Bem, mas mesmo na América Latina existem cenários interessantes, como algumas discussões levantadas na Comissão Interamericana de Direitos Humanos, na Relatoria Especial para a Liberdade de Expressão. Aí vejo aspectos muito positivos, em termos de direitos e posições que tendem a se consolidar em um ambiente supranacional, como essas organizações multinacionais. Em alguns casos, o que observo nestes lugares é uma preocupação com alguns direitos individuais, como a proteção de dados pessoais ou a privacidade, mas não tanto pelos direitos coletivos, que ficam em um segundo plano. Por exemplo, a questão da concentração é um tema que esses organismos mencionam como preocupante, mas sua ação política é muito mais limitada, porque ainda existem os governos.
Eu acredito que essas discussões precisam continuar e o desafio é trazê-las para a vida cotidiana. Nesse sentido, uma das coisas que eu mais resgato de todo o processo que tinha a ver com a Lei de Serviços de Comunicação Audiovisual na Argentina é o nível de debate público que ocorreu durante quatro ou cinco anos em relação ao papel dos meios de comunicação na sociedade. Obviamente, estamos em um momento em que esse debate desapareceu, mas sedimentou um conhecimento social e perguntas nas pessoas sobre o papel dos meios de comunicação.
Mas nos seis anos seguintes à promulgação da Lei sobre Serviços de Comunicação Audiovisual (2009) praticamente foi impossível mudar o cenário de concentração que havia na Argentina. Por que essa situação não pôde ser alterada?
Este não é um fenômeno que se viu apenas na Argentina. Embora os processos não fossem os mesmos, a situação se deu em diferentes lugares da região, houve leis e discussões intensas na Venezuela e no Equador, por exemplo. Mas, na realidade, o impacto de toda essa discussão e de todas as políticas foi pequeno. Por um lado, não devemos negar a capacidade dos grandes grupos de resistir a essas novas políticas, porque, de fato, e como é lógico, todos os interesses afetados procuram se defender. E (o setor dos meios de comunicação concentrados) têm muitos recursos econômicos e políticos para limitar o efeito desta transformação. Por outro lado, e penso isso mais especificamente para o caso argentino, acredito que houve uma confusão entre o tático e o estratégico na aplicação da lei.

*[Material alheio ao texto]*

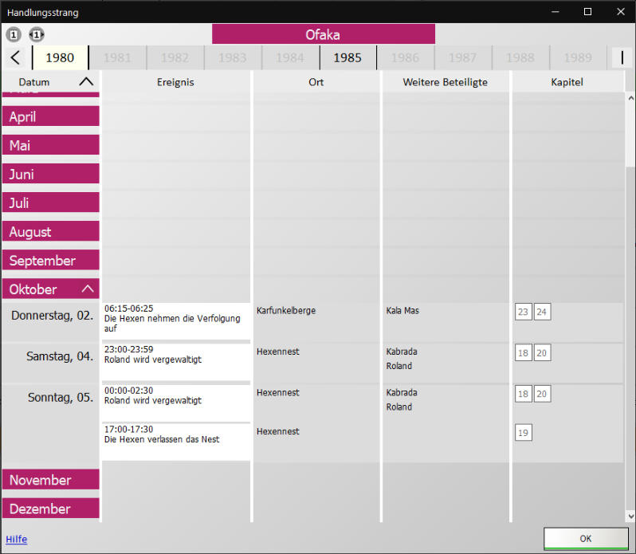Click the Ereignis column header
The image size is (636, 554).
pyautogui.click(x=176, y=82)
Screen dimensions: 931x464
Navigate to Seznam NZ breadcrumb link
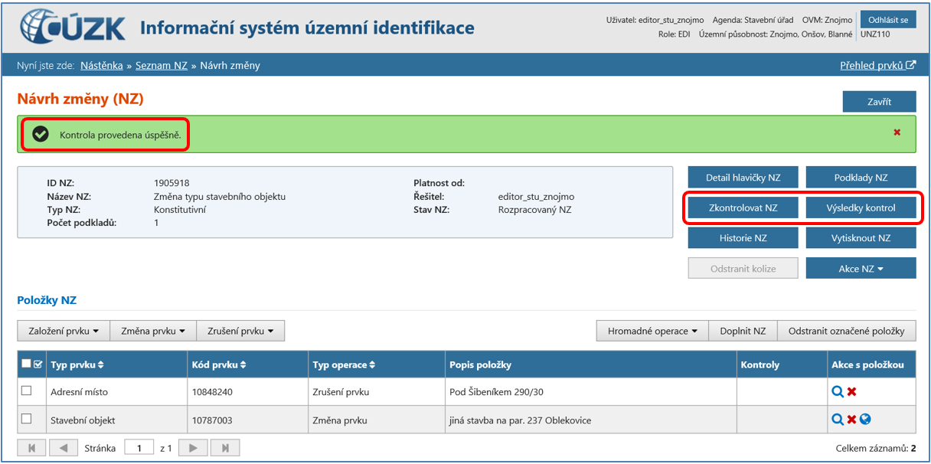pos(162,66)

Ou seja, ficaram no aspecto tático, na batalha contra um grupo particular, o Grupo Clarín, e não no aspecto estratégico da transformação do sistema. Nesse sentido, não vejo, e creio que é um dos problemas, que, com as leis da mídia na América Latina, as mudanças tenham sido promovidas no cotidiano das pessoas. Então, a legitimidade é menor. É por isso que Macri, com um decreto, transforma o coração da lei, e socialmente isso não tem custo político, não tem impacto, exceto nos grupos que participam desta questão, mas que são muito pequenos em termos sociais. E há uma outra questão que também não devemos negar e que é o tempo. Porque não se transforma um sistema audiovisual em quinze minutos. Obviamente, talvez demorasse mais tempo, mas acho que se poderia ter sido feito mais no tempo que havia.
O que mais poderia ter sido feito nesses seis anos?
Na Argentina, concretamente, acho que deveria ter havido um plano técnico, deveria ter se dado muito mais licenças do que foram dadas, e acho que deveríamos ter promovido um sistema de meios de comunicação do Estado muito mais forte e plural do que realmente houve. Também acredito que não ter concluído os processos de readequação dos grupos foi um grande erro. Estava tudo pronto para fazer isso.
Quais são as consequências da concentração neste quadro de convergência global para nossas sociedades?
Eu diria que há duas grandes consequências: uma é econômica, porque quando as empresas tendem a ser maiores, elas desencorajam a concorrência, porque os novos atores acham cada vez mais difícil competir com os atores que já existem. Isso aconteceu em qualquer área da economia, tanto para as telecomunicações quanto para o setor audiovisual. Hoje, há uma grande discussão, porque quando os grandes jogadores globais aparecem, os grupos nacionais acreditam que isso também os afeta. Para dizê-lo sem rodeios: o Clarín ao lado da Netflix é como um “meio comunitário”. Então, esses meios de comunicação crescem ou desaparecem.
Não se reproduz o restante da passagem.